There is a difference between these 2. Let’s say that somebody buys a
new device (keyboard/mouse/usb stick… it doesn’t matter), plugs it
in and gets a message saying “sorry, however Windows doesn’t support
your keyboard. Please go to www.microsoft.com/foo/bar, download our
KMDF installer and try again”.How happy do you think that this person would be? Especially now that
he has to use his computer with a non-working keyboard/mouse?
(a) I know exactly how you feel in this case - I experienced it.
For driver testing (also performance), I had to set up Win98SE on a
system with USB keyboard and mouse.
“Please click ‘continue’ to set up ”, otherwise installation
would not continue. The message came before the USB drivers were
active. (Yes, I resigned and got PS/2 devices at that point.)

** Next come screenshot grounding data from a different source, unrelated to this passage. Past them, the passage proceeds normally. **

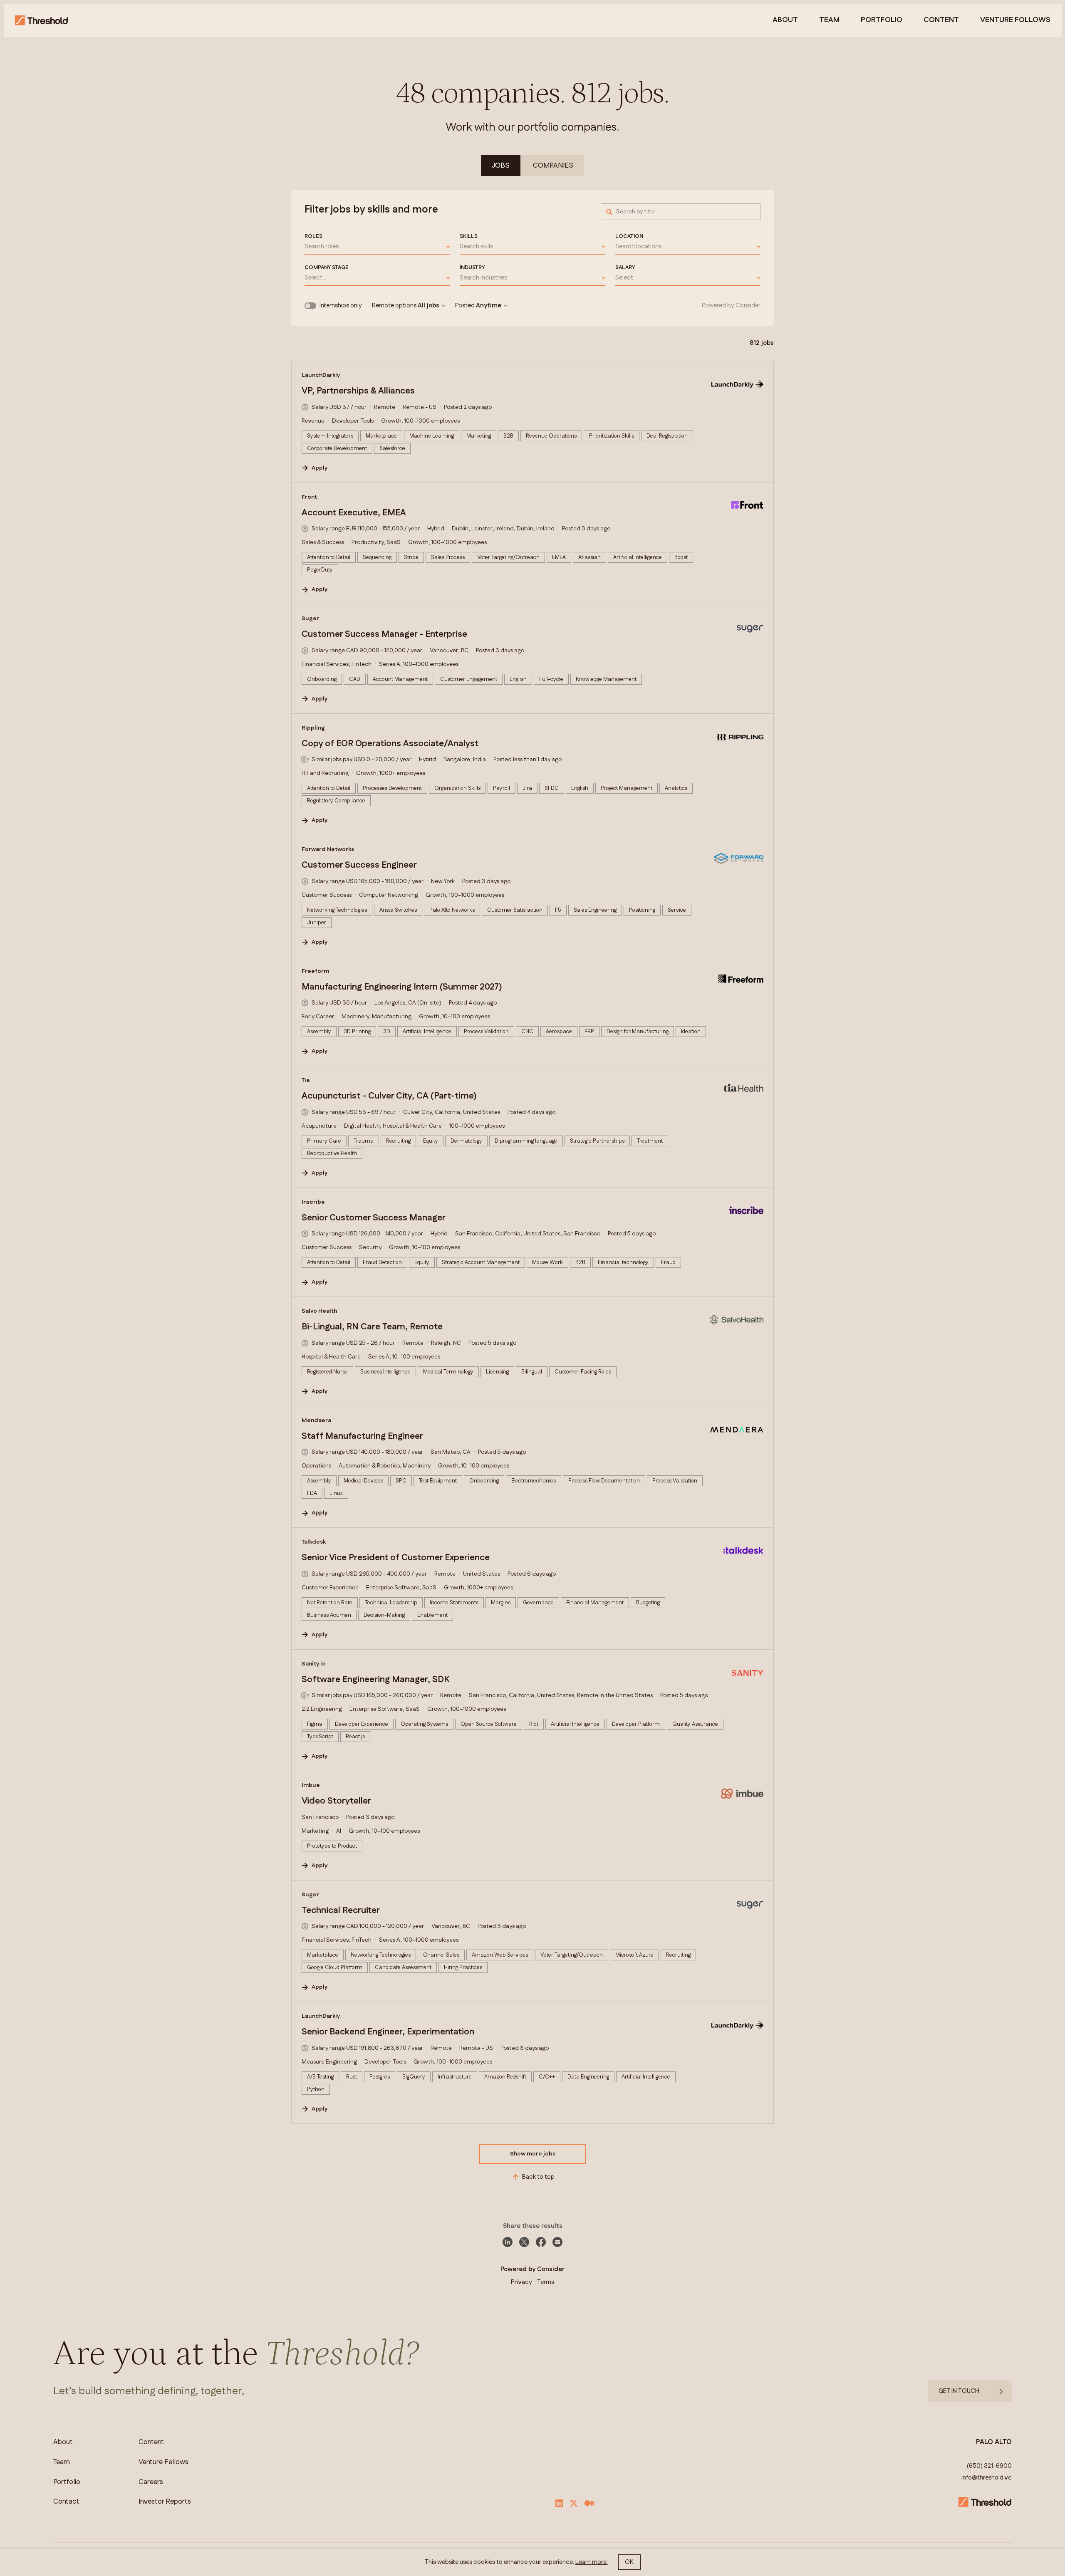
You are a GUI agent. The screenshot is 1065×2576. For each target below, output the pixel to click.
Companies (553, 166)
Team (829, 20)
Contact (66, 2502)
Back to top (538, 2177)
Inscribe (313, 1202)
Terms (545, 2282)
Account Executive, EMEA (354, 513)
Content (941, 20)
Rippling (313, 728)
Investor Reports (165, 2502)
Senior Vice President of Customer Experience (396, 1558)
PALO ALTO (994, 2442)
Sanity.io (314, 1664)
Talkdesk (314, 1542)
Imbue (311, 1785)
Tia (306, 1080)
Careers (151, 2482)
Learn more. (591, 2562)
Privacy (521, 2282)
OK (629, 2562)
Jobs (501, 166)
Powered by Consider (731, 306)
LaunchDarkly (321, 375)
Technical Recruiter (341, 1910)
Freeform (315, 971)
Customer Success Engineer (359, 865)
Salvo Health (319, 1311)
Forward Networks (328, 849)
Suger (310, 618)
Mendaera (316, 1420)
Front (309, 497)
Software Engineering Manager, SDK (375, 1679)
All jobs (428, 306)
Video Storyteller (336, 1801)
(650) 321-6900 (989, 2466)
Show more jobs (532, 2154)
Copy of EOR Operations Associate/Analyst (390, 743)
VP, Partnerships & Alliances (358, 391)
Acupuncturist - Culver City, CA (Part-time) (389, 1096)
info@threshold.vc (986, 2478)
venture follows (1015, 20)
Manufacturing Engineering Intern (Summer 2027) (402, 987)
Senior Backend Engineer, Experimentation (388, 2032)
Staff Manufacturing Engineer (362, 1436)
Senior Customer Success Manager (374, 1218)
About (785, 20)
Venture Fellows (163, 2462)
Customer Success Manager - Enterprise (384, 634)
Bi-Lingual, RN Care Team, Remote (372, 1327)
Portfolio (881, 20)
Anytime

(b) Because of this I would never remove the OPTION to include WDF with
a driver that needs it. And with core system components of course it
DOES make sense to include it!
But probably I don’t need another WDF installer for my mobile phone
firmware update driver, the web cam, the joypad driver, the bluetooth
adapter, the scanner, the video grabber, the smart card reader, the
printer and for all the other USB gizmos and gadgets that are on the
market.
For these I would advocate (1) a way of getting a message during WDF
driver install, if the necessary WDF version is not yet installed, and
(2) have a clean and lean install package that just installs the framework.

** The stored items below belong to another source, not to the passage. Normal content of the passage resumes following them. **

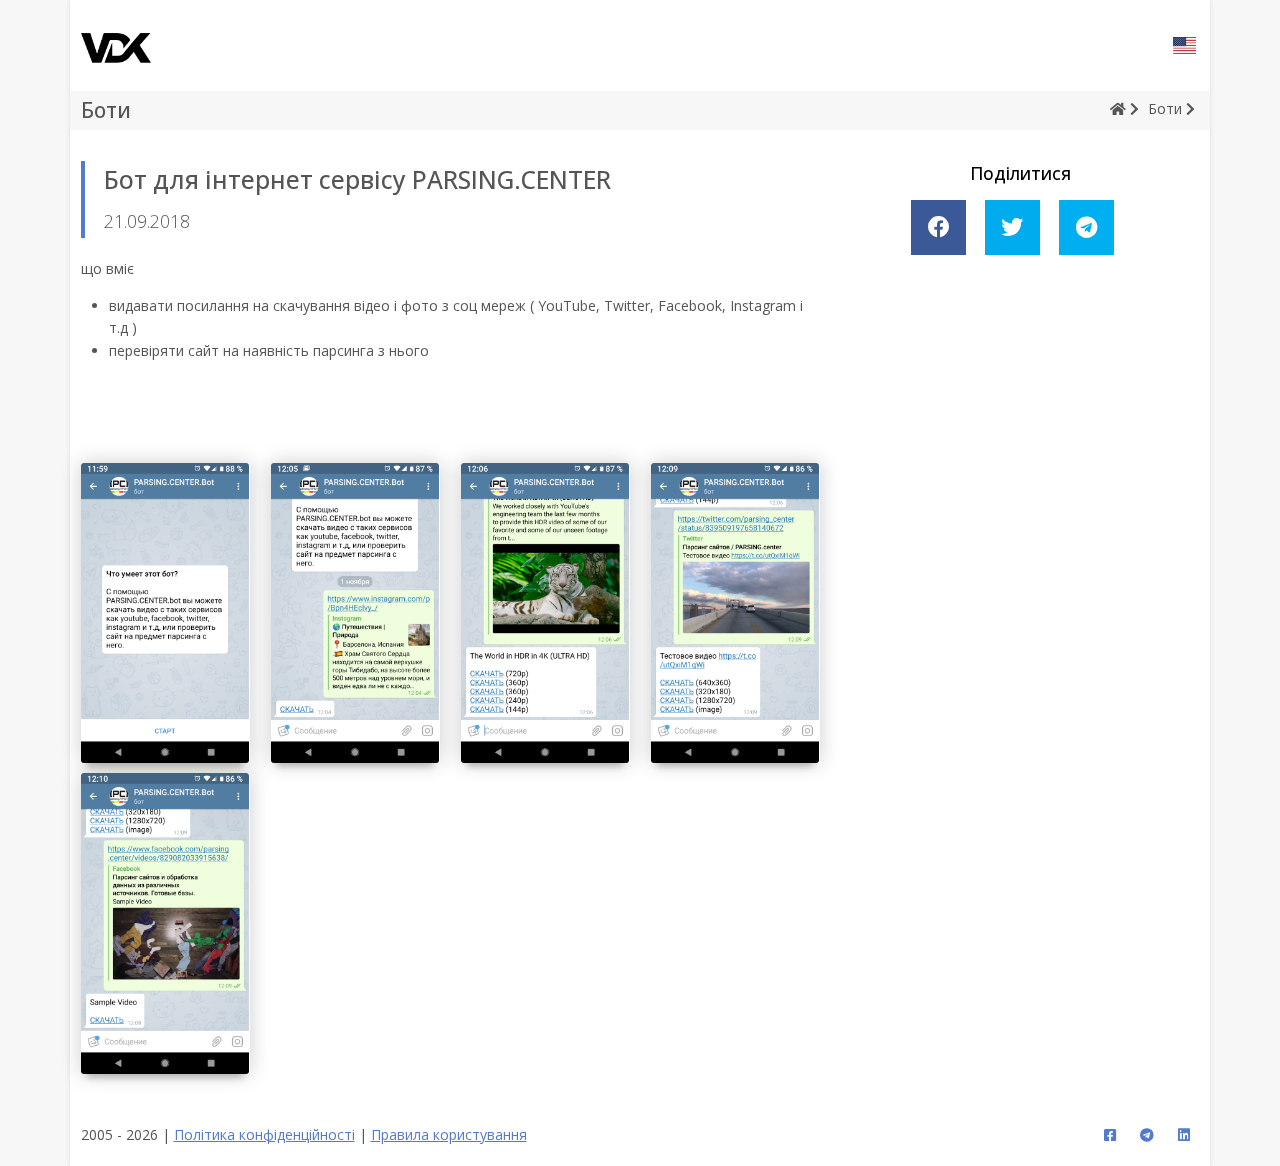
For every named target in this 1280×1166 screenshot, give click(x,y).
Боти (1165, 108)
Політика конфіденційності (264, 1134)
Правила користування (449, 1134)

Then I would go and grab the one with the highest number on it (=latest
version, either from one of the product CDs or from the 'net), install
it, then do all of the WDF driver installations, and be done.
IIRC with less install time, fewer reboots (and fewer backup copies of
older versions of the WDF in the bowels of the system) than if every one
of these drivers brings its own framework version with it. Correct?

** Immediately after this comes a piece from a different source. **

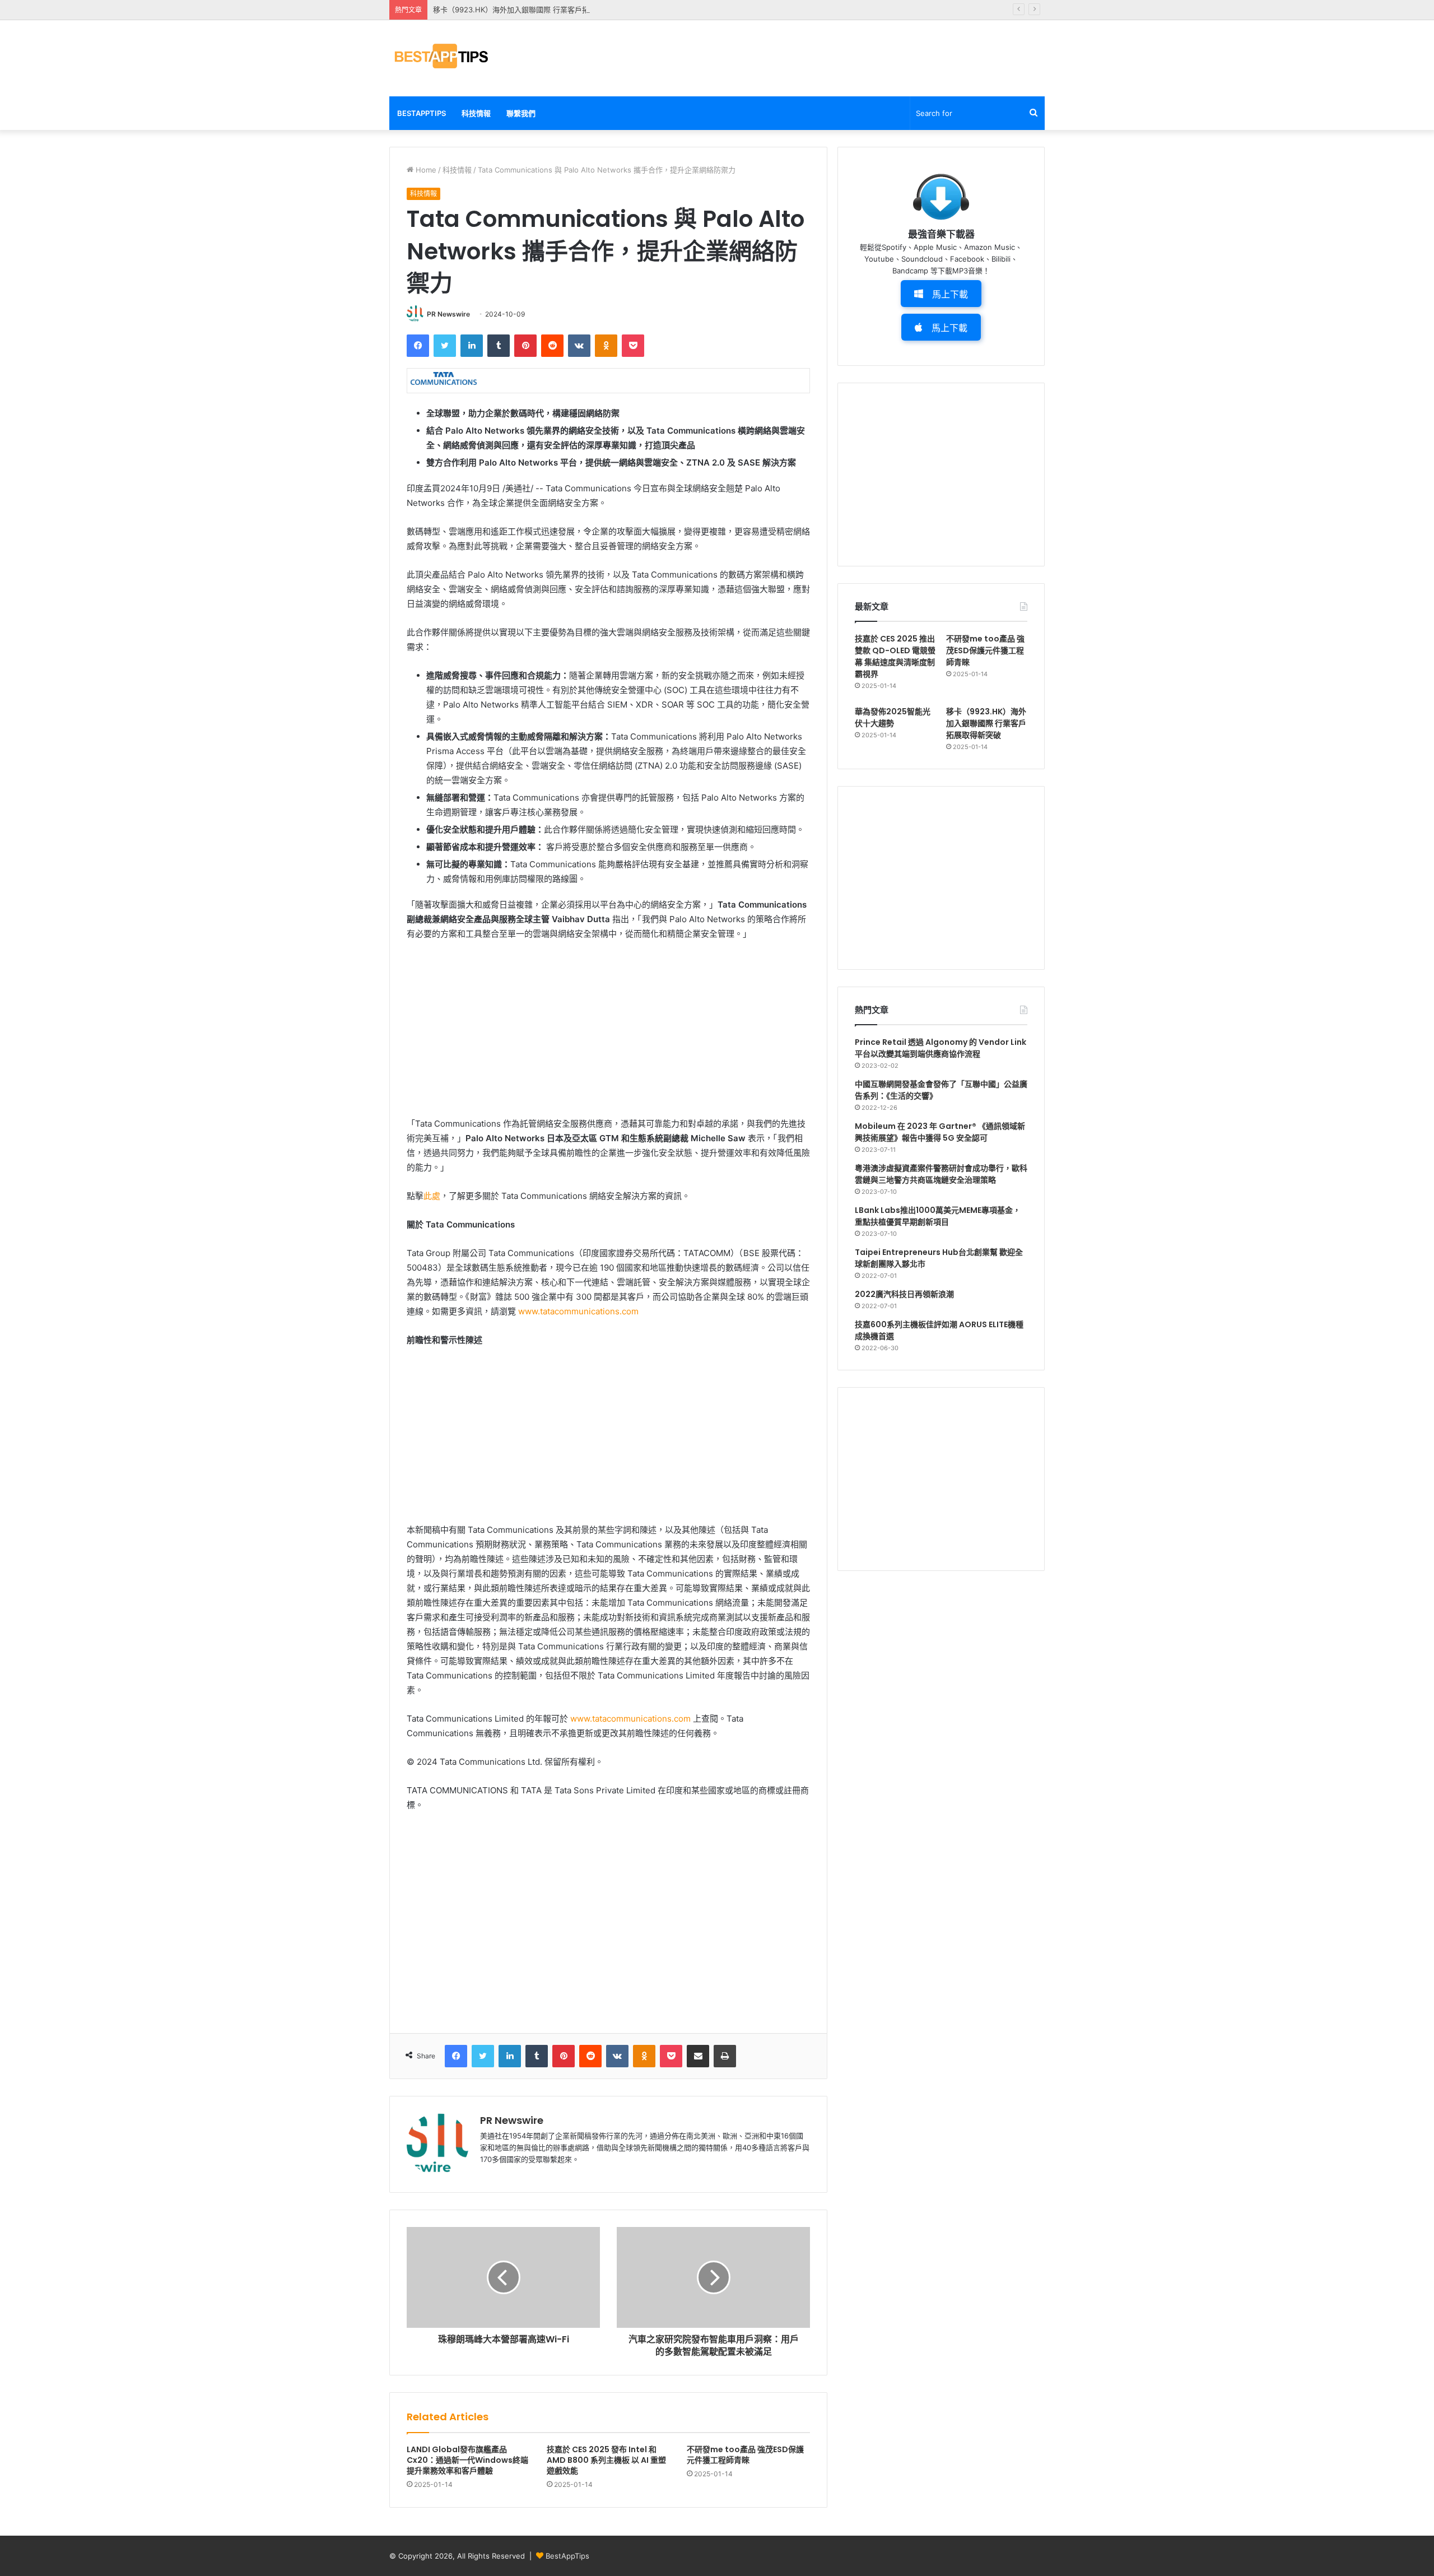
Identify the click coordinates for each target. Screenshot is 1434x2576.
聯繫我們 (521, 113)
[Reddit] (552, 345)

Never mind - if I see this correctly, it should not be difficult to make
something like a “pure” WDF framework install package.
Given the fact that a lot of install packages contain anyway slack stuff
(drivers for different OSes, “useful” applications, etc.) most probably
the additional megabytes for the framework installers does probably
really not matter much. I’ll just have to get used to it.